→ **Problem to solve**
Below is a block of entries; repeat exactly the lines starting at the line that contains "Task: Confirm with the OK button" and ending at the line that contains "Task: Open the Agua category card", both included.

━━ Data for processing ━━

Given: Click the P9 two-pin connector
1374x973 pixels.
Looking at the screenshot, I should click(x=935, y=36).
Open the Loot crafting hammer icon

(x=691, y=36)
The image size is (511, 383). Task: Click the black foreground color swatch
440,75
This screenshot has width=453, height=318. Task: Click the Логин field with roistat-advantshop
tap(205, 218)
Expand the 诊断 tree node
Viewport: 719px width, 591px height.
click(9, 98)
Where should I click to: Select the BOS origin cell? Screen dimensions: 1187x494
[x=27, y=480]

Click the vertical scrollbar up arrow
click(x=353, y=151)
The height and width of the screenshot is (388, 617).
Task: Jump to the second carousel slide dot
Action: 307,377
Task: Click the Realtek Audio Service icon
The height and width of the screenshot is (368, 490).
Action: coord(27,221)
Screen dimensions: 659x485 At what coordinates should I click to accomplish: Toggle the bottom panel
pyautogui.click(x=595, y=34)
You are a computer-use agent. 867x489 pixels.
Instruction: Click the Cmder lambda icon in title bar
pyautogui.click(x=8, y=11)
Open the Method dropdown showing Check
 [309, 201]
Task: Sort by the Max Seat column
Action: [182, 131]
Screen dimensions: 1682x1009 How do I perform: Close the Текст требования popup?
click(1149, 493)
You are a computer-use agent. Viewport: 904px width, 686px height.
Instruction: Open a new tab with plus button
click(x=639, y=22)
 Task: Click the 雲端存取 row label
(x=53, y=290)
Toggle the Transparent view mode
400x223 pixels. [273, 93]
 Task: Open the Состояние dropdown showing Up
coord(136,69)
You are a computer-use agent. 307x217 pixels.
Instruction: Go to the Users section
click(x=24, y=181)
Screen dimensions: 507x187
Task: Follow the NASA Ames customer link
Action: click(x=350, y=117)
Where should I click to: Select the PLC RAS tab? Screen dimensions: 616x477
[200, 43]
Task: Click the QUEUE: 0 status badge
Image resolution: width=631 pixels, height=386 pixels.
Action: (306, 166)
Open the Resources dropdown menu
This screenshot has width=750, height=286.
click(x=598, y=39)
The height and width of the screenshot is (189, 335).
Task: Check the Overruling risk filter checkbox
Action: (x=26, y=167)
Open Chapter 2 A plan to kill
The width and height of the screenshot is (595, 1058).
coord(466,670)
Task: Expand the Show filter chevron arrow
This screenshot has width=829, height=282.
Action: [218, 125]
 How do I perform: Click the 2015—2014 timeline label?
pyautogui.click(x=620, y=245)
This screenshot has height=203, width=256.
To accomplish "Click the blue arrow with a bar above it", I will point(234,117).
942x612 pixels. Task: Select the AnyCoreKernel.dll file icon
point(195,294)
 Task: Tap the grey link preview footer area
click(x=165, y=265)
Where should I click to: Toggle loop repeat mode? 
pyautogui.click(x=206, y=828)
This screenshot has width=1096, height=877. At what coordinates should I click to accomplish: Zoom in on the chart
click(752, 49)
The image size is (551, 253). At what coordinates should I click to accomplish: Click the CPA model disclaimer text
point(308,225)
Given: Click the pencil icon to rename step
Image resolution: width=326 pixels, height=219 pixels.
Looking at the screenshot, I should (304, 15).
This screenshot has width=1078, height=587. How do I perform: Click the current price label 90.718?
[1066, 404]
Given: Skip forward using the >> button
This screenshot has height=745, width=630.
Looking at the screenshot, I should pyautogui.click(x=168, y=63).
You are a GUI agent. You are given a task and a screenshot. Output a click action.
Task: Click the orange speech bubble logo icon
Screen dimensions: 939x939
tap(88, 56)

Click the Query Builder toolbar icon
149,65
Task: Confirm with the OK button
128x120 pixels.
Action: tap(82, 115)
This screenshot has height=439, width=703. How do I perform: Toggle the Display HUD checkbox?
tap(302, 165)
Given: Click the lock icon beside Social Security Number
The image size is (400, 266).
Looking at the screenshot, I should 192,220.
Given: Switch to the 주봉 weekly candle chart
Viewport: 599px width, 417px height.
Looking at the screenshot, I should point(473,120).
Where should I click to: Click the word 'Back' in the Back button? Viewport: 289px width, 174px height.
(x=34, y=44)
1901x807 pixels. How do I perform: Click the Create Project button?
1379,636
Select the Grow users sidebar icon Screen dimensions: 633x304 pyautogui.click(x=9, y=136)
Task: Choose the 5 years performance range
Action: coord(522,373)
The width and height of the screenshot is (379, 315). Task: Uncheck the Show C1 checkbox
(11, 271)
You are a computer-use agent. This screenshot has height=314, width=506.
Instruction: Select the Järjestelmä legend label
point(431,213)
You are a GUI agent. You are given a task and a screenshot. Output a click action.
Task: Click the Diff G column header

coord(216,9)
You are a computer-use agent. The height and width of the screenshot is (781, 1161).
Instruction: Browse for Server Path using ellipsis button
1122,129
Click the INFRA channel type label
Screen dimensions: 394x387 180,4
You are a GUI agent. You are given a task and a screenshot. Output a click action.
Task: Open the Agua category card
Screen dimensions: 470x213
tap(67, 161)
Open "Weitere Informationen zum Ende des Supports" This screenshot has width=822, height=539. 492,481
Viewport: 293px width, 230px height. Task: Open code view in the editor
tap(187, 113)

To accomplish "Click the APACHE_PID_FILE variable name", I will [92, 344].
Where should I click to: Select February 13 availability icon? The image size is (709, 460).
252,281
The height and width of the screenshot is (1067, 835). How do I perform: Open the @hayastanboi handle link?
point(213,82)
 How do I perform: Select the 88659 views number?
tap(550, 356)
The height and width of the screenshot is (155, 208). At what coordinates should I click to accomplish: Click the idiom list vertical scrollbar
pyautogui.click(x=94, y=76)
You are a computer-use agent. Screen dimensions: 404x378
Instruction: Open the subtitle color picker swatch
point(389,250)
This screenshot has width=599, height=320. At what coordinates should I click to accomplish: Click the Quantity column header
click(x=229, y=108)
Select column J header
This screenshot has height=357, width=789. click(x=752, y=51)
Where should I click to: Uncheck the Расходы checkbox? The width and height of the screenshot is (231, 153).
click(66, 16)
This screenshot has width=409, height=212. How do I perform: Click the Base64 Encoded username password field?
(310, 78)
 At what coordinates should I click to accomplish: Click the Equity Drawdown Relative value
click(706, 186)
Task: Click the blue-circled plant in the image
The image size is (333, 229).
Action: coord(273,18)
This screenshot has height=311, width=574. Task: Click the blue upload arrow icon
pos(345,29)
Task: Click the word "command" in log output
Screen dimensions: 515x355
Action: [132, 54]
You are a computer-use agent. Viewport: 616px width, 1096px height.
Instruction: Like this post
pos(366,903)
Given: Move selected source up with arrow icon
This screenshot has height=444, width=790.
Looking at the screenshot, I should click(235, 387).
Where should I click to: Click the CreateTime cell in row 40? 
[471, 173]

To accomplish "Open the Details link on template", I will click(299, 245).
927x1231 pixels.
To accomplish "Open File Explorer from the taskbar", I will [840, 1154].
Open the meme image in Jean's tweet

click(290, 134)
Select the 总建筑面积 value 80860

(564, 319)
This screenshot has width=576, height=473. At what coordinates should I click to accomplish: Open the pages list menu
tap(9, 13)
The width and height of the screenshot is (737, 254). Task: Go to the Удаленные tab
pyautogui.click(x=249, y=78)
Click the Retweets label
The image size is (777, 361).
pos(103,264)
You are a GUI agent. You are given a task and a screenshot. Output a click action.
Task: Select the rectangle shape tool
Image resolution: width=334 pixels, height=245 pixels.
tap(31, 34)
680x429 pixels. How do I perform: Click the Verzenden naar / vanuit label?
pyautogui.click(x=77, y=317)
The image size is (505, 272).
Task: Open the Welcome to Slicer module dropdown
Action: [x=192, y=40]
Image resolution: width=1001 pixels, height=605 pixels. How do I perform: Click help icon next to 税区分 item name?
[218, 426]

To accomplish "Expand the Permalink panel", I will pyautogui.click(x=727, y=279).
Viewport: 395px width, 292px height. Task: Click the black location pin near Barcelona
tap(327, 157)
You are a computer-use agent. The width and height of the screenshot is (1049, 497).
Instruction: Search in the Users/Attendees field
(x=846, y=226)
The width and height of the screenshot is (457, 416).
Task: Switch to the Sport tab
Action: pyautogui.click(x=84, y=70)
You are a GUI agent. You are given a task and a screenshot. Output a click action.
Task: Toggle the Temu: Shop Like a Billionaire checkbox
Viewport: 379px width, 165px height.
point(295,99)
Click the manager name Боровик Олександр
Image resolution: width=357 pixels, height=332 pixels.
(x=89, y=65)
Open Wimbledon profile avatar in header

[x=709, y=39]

━━━

→ **Result of the exercise**
Task: Confirm with the OK button
128x120 pixels.
Action: tap(82, 115)
This screenshot has height=439, width=703. How do I perform: Toggle the Display HUD checkbox?
tap(302, 165)
Given: Click the lock icon beside Social Security Number
The image size is (400, 266).
Looking at the screenshot, I should 192,220.
Given: Switch to the 주봉 weekly candle chart
Viewport: 599px width, 417px height.
Looking at the screenshot, I should point(473,120).
Where should I click to: Click the word 'Back' in the Back button? Viewport: 289px width, 174px height.
(x=34, y=44)
1901x807 pixels. How do I perform: Click the Create Project button?
1379,636
Select the Grow users sidebar icon Screen dimensions: 633x304 pyautogui.click(x=9, y=136)
Task: Choose the 5 years performance range
Action: coord(522,373)
The width and height of the screenshot is (379, 315). Task: Uncheck the Show C1 checkbox
(11, 271)
You are a computer-use agent. This screenshot has height=314, width=506.
Instruction: Select the Järjestelmä legend label
point(431,213)
You are a GUI agent. You are given a task and a screenshot. Output a click action.
Task: Click the Diff G column header

coord(216,9)
You are a computer-use agent. The height and width of the screenshot is (781, 1161).
Instruction: Browse for Server Path using ellipsis button
1122,129
Click the INFRA channel type label
Screen dimensions: 394x387 180,4
You are a GUI agent. You are given a task and a screenshot. Output a click action.
Task: Open the Agua category card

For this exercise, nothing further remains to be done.